North Korea exports commodities such as minerals, metallurgical products, textiles, and agricultural and fishery products. According to the CIA World Factbook, the North Korean economy is one of the world’s least open economies. The CIA World Factbook reported that as of 2012, its main export partners were China and South Korea. China is North Korea’s closest ally and accounts for upwards of 90% of its trade.
Korean and Chinese communists had a developed close ties during the early twentieth century. In the 1920s, the newly formed CCP was a political outlet for Korean communists and many joined the party, to include the future North Korean leader Kim Ilsung. Building upon a mutual anti-Japanese nationalism, the Korean and Chinese communists had developed a strong bond during the 1930s, through World War II, and into the Chinese civil war. Korean citizens supported the People’s Liberation Army (PLA), and by the late 1940s the PLA’s 156th, 164th, and 166th Divisions, three of the best divisions of the Fourth Field Army, were mainly composed of Korean-Chinese soldiers.
Their armed forces fought shoulder-to-shoulder in the Korean War. However, Beijing’s ties to Pyongyang have weakened considerably over time, and China now has much better and stronger relations with the free market democracy of South Korea than it does with the totalitarian, centrally planned economy of North Korea. In many ways Pyongyang has become a Cold War relic, strategic liability, and monumental headache for Beijing.

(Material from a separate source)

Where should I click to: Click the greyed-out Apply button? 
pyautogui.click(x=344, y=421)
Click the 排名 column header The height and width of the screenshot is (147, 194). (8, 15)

DPRK - Relations with China - Kim Jong-un
Victor Cha, former director for Asian affairs at the National Security Council, has argued, China and North Korea are "caught in a mutual hostage relationship – the North needs Chinese help for their survival, and the Chinese need the North not to collapse". Once described as ‘as close as lips and teeth’, the relationship between China and North Korea has become increasingly strained. Beijing has conflicted motivations in its policy towards the North. It resents the disruption North Korean provocations bring to Northeast Asia. Beijing's North Korea policy is illogical, as it increases anti-Chinese resentment and support for America's military presence in Asia. Beijing apparently calculates that these problems are outweighed by the risk of regime collapse, which would result in large numbers of refugees entering northern China, and a reunified Korean peninsula under Seoul's control, allied with the United States. The prospect of a US military ally as a neighbor, and possibly US troops on its China's borders, is deeply alarming to Beijing.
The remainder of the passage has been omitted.